L’Aumônerie catholique congolaise
Ils seraient entre 30 et 40 000, les Congolais de la RD Congo en Île-de-France. Mgr Olivier de Berranger a demandé, en 1999, au P. René Tabard de coordonner leurs groupes en une aumônerie avec équipe d’animation pastorale et conseil financier.
Chaque dimanche, la messe de 15 h (rites zaïrois) rassemble 200 personnes (chrétiens et prêtres), 1 000 les jours de fêtes. Encouragée par feu le Cal Frédérick Etsou-Nzabi-Bamungwabi, une association loi 1901 collecte des fonds de soutien à l’ouverture d’une télévision catholique à Kinshasa où existent 30 chaînes pentecôtistes ou d’autres mouvements religieux. Plusieurs groupes de prière, les Papas et les Mamans catholiques, soutiennent de nombreux Congolais. Les mercredis, une permanence aide les sans-papiers : 4 000 dossiers traités en 3 ans. Les jeudis matin, des femmes accueillent les gens à problèmes avec l’appui du Secours catholique. Chaque dernier week-end d’août, plus de 2 000 Congolais remplissent la cathédrale de St-Denis.

Un groupe charismatique vient de sortir un CD de chants des rites zaïrois en lingala : Lokumu Na Mokonzi, 10 € à commander à la paroisse St-Charles, 107, avenue Normandie-Niemen, 93150 – Le Blanc-Mesnil.

Un pauvre riche de cœur
Au creux de la vague, au sortir d’une dépendance, il a été suivi par une équipe médicale. Il logeait en foyer et cherchait du travail. Nous l’avons aidé. Un jour, il nous annonce avoir un logement et un travail. Et nous dit que, tenté de retomber dans sa drogue, il allait prier Dieu dans une église.
Après quelque temps, il arrive, rayonnant : « J’ai pris un billet, j’ai gratté, j’ai gagné 1 500 € ! » Nous étions heureux pour lui.

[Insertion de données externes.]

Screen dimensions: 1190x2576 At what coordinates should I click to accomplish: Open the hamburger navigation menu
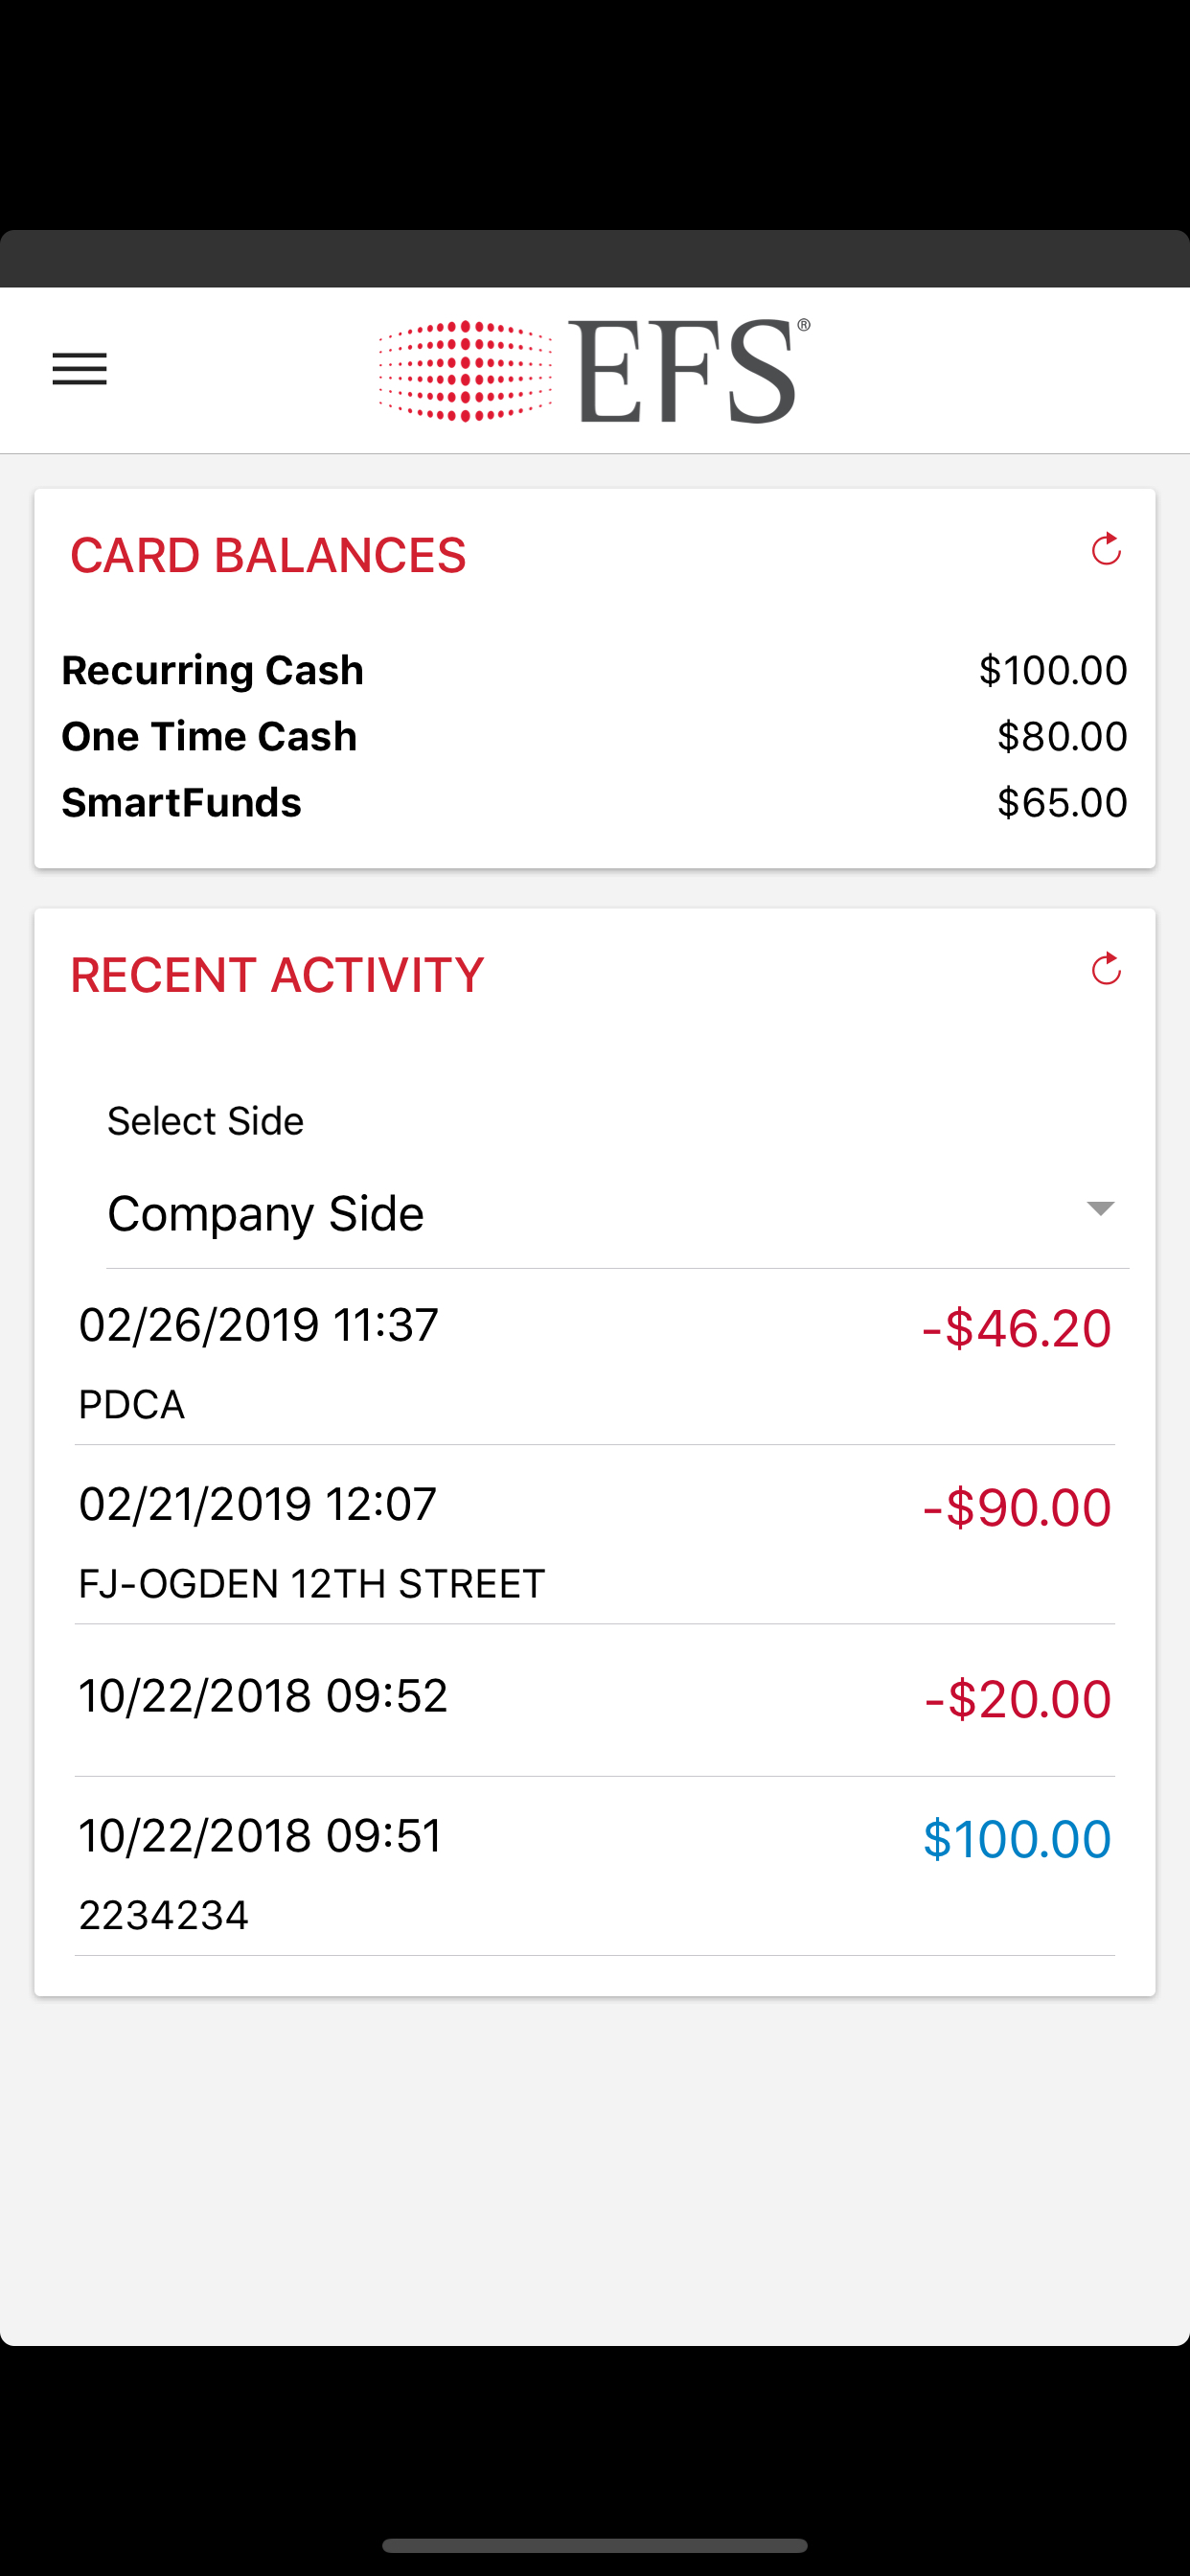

Et bouleversés, quand il a ajouté : « Cet argent n’est pas pour moi. J’ai acheté des vaccins, des médicaments pour les victimes du tsunami dans mon pays. Mais je ne veux pas que le don vienne de moi, il faut qu’il vienne du Secours catholique. »
Il nous a demandé d’écrire une lettre expliquant qu’il n’était que le convoyeur de ce don. Il est parti avec son cœur énorme, ses médicaments, sa lettre, remettre au prêtre de chez lui son coup de pouce pour ses frères.
Françoise


Secours catholique Sans-papiers et demandeurs d’asile
Chaque mercredi après-midi, l’antenne du Secours catholique à St-Charles accueille les sans-papiers et demandeurs d’asile.
Certains régularisables depuis longtemps mais ignorant les démarches à suivre ou ayant peur de se présenter à la préfecture. D’autres en situation non régularisable.
Même si je ne peux rien faire pour les papiers, j’explique la loi et je fais comprendre aux gens où ils en sont. Dans la peur, beaucoup préfèrent se débrouiller dans la clandestinité.
Sur les 450 dossiers traités, près de la moitié ont abouti. La preuve que c’est le manque d’infos ou d’accompagnement qui maintient certains dans la clandestinité.